### Try it
From the entries below, please output exactly the lines starting at the one containing "Task: Open the 更多 timeframe options chevron" and ending at the one containing "The width and height of the screenshot is (936, 521).", both included.

### Excerpted data

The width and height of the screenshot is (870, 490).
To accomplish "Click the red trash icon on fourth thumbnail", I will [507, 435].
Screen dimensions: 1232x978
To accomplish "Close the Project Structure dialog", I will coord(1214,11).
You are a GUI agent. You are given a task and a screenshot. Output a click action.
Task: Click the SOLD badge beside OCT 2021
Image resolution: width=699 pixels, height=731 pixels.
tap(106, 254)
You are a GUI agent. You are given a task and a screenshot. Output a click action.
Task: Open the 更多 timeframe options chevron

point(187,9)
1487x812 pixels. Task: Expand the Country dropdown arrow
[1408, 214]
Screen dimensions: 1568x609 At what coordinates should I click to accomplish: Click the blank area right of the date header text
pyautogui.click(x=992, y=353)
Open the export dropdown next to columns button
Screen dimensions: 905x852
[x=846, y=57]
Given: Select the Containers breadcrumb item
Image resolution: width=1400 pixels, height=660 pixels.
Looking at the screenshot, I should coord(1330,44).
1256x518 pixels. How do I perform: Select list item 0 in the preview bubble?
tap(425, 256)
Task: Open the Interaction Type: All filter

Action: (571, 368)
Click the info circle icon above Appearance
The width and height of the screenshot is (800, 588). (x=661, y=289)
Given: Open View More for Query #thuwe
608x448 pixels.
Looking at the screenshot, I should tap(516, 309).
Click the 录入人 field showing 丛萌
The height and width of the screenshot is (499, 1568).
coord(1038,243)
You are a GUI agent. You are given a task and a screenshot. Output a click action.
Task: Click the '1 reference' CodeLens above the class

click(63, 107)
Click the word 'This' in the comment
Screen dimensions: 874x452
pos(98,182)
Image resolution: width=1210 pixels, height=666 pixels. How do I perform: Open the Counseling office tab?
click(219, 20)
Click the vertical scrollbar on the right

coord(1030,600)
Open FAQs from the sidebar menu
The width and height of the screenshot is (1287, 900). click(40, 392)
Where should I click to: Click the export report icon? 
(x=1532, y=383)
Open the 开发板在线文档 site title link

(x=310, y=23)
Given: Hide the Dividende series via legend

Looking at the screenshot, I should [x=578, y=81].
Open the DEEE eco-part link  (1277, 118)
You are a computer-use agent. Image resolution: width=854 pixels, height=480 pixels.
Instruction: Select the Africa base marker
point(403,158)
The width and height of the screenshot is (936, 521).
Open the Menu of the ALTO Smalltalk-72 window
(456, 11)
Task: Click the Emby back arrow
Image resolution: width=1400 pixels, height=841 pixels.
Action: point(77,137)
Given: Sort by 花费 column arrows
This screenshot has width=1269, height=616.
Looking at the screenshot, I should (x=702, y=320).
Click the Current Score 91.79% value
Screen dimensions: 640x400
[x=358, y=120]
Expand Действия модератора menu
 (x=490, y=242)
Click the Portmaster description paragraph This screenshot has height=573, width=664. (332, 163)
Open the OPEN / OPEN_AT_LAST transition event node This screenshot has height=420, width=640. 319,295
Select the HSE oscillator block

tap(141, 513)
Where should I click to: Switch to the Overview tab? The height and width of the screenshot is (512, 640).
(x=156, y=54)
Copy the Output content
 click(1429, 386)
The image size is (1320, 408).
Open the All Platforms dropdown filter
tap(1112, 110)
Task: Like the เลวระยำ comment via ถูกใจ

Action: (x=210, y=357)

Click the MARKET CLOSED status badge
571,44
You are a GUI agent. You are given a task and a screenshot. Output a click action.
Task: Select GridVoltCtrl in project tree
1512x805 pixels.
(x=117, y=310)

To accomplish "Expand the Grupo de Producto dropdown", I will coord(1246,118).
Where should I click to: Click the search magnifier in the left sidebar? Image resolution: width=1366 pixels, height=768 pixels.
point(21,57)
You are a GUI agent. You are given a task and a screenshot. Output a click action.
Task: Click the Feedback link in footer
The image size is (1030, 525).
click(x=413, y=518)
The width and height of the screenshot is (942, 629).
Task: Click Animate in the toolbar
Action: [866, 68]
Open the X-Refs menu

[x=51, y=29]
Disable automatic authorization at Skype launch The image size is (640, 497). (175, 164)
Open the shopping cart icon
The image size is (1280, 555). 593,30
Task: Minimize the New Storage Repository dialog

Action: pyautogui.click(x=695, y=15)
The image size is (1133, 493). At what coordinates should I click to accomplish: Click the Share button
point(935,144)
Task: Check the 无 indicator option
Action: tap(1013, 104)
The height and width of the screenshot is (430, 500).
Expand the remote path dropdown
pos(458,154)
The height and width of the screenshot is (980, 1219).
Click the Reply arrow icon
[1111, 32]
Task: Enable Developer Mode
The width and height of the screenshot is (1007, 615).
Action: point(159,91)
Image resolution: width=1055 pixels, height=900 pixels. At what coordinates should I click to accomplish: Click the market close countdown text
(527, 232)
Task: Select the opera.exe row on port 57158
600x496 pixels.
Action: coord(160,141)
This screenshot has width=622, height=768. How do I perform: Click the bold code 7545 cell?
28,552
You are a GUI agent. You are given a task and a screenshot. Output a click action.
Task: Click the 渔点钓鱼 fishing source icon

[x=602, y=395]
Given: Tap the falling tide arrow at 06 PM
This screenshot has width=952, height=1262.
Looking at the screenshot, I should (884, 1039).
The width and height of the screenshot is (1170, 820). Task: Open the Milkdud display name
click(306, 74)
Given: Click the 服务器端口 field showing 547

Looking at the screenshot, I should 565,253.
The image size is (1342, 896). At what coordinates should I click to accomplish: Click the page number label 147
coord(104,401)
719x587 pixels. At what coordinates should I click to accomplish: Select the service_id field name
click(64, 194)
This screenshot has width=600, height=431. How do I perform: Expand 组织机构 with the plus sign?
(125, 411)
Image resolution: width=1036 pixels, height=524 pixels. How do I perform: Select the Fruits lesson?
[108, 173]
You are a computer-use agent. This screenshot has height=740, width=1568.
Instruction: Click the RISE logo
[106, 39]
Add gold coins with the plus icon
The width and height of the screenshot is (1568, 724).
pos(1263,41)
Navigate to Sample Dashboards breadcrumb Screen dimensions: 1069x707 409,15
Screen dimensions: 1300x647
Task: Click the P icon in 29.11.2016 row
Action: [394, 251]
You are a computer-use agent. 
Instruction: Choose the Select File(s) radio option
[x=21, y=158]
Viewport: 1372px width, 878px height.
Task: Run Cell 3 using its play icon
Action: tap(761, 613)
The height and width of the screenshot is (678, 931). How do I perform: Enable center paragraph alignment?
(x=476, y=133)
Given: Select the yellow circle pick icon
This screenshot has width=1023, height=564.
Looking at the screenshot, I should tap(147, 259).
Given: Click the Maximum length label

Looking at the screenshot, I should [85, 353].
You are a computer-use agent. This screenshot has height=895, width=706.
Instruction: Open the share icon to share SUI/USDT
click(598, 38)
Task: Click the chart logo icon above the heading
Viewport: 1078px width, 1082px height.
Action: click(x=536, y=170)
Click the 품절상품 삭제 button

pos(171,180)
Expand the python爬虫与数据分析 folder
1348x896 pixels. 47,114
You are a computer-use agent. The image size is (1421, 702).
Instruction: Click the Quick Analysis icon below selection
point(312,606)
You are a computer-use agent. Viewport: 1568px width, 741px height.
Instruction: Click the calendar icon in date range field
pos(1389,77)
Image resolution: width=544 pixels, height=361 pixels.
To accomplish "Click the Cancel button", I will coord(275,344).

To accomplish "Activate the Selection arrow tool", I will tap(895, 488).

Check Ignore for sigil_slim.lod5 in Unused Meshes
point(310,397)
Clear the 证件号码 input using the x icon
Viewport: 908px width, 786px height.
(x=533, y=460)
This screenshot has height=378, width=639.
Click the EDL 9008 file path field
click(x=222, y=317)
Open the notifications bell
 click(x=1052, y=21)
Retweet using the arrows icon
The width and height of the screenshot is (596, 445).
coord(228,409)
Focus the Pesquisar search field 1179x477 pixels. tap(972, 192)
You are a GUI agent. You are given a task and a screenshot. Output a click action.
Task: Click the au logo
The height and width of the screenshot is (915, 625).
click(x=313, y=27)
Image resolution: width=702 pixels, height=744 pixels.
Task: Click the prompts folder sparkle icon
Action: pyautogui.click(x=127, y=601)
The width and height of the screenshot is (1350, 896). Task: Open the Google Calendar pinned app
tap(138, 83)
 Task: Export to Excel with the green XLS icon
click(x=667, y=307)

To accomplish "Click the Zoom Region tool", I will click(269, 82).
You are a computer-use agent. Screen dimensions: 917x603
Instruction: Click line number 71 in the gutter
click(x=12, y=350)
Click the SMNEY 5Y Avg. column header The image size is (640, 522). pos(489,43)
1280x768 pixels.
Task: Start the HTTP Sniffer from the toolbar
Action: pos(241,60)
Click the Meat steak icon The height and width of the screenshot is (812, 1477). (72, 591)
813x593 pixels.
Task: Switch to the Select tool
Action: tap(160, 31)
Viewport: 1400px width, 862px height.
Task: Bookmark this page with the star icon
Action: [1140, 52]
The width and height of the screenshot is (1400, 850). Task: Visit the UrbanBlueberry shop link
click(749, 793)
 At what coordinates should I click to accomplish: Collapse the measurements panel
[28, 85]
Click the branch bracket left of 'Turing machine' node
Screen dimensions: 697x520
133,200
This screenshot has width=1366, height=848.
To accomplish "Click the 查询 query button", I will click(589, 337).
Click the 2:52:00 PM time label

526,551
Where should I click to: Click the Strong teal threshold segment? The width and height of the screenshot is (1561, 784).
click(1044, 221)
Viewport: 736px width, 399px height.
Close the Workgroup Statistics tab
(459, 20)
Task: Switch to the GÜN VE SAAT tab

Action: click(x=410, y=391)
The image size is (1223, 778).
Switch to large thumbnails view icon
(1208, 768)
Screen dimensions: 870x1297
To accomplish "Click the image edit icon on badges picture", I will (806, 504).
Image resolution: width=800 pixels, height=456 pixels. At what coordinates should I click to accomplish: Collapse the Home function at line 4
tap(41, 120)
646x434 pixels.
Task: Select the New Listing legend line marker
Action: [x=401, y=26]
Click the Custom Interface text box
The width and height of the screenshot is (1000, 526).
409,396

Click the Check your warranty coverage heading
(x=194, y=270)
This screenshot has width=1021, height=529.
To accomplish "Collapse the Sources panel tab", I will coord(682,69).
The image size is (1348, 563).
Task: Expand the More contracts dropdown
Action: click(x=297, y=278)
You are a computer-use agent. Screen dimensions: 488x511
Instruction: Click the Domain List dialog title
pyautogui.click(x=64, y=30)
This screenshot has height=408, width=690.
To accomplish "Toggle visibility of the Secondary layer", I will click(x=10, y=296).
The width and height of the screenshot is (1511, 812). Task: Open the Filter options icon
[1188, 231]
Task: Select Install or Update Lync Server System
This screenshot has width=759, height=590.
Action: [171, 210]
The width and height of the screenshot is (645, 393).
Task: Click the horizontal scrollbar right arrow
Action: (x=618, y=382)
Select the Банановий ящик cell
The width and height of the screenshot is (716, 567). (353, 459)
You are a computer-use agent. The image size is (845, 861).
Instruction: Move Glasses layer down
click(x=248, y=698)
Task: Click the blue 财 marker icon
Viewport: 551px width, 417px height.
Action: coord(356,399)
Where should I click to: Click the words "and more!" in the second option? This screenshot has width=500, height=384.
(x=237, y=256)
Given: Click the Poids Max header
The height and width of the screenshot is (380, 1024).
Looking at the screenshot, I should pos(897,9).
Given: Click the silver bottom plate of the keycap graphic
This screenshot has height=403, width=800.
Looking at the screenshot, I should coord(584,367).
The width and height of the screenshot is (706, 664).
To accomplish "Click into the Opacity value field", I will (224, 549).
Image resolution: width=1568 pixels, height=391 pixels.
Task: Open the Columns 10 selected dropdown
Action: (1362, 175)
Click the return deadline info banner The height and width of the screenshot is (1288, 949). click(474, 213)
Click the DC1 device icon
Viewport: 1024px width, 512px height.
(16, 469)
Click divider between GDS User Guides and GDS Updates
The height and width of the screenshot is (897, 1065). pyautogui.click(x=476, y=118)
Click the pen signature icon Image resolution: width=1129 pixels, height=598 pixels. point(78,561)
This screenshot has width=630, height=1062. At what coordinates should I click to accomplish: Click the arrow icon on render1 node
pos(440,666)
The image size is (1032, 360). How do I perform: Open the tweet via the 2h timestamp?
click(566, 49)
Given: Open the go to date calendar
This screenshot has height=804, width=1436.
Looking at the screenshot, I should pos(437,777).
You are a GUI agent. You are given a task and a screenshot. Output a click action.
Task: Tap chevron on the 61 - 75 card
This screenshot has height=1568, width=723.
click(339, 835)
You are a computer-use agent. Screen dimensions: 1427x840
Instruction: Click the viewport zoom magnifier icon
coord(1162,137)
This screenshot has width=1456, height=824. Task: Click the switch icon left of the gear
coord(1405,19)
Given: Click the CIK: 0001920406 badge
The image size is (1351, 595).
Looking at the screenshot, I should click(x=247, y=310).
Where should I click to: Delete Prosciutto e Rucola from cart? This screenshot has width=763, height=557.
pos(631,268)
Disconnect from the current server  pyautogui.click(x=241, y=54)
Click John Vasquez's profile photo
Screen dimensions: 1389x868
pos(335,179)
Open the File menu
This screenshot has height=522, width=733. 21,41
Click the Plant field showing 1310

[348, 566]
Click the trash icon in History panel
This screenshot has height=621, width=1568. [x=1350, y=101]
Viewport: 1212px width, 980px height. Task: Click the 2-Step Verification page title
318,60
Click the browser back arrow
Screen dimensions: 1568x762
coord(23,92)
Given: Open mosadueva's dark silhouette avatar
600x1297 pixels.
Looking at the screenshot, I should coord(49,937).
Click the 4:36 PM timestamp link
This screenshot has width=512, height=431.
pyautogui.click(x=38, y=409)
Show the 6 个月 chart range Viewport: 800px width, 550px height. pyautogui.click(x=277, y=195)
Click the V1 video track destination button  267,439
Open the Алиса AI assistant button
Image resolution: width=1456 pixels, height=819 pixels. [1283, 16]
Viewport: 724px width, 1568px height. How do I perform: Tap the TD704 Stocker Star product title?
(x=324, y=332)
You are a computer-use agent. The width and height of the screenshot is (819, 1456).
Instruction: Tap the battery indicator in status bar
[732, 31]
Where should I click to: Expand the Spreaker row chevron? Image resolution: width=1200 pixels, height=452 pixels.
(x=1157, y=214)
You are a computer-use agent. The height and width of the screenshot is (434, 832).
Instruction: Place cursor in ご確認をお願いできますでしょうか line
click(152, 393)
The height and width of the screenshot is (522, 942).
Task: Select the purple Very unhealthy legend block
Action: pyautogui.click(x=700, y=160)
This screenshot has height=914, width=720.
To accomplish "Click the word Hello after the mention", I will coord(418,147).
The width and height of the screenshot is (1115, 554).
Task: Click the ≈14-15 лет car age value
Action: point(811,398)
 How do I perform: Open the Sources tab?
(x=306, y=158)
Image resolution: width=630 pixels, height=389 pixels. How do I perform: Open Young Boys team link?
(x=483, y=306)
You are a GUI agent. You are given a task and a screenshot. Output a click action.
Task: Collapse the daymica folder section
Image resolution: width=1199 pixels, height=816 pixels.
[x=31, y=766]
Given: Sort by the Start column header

### Exercise output
Task: Open the 更多 timeframe options chevron

point(187,9)
1487x812 pixels. Task: Expand the Country dropdown arrow
[1408, 214]
Screen dimensions: 1568x609 At what coordinates should I click to accomplish: Click the blank area right of the date header text
pyautogui.click(x=992, y=353)
Open the export dropdown next to columns button
Screen dimensions: 905x852
[x=846, y=57]
Given: Select the Containers breadcrumb item
Image resolution: width=1400 pixels, height=660 pixels.
Looking at the screenshot, I should coord(1330,44).
1256x518 pixels. How do I perform: Select list item 0 in the preview bubble?
tap(425, 256)
Task: Open the Interaction Type: All filter

Action: (571, 368)
Click the info circle icon above Appearance
The width and height of the screenshot is (800, 588). (x=661, y=289)
Given: Open View More for Query #thuwe
608x448 pixels.
Looking at the screenshot, I should tap(516, 309).
Click the 录入人 field showing 丛萌
The height and width of the screenshot is (499, 1568).
coord(1038,243)
You are a GUI agent. You are given a task and a screenshot. Output a click action.
Task: Click the '1 reference' CodeLens above the class

click(63, 107)
Click the word 'This' in the comment
Screen dimensions: 874x452
pos(98,182)
Image resolution: width=1210 pixels, height=666 pixels. How do I perform: Open the Counseling office tab?
click(219, 20)
Click the vertical scrollbar on the right

coord(1030,600)
Open FAQs from the sidebar menu
The width and height of the screenshot is (1287, 900). click(40, 392)
Where should I click to: Click the export report icon? 
(x=1532, y=383)
Open the 开发板在线文档 site title link

(x=310, y=23)
Given: Hide the Dividende series via legend

Looking at the screenshot, I should [x=578, y=81].
Open the DEEE eco-part link  (1277, 118)
You are a computer-use agent. Image resolution: width=854 pixels, height=480 pixels.
Instruction: Select the Africa base marker
point(403,158)
The width and height of the screenshot is (936, 521).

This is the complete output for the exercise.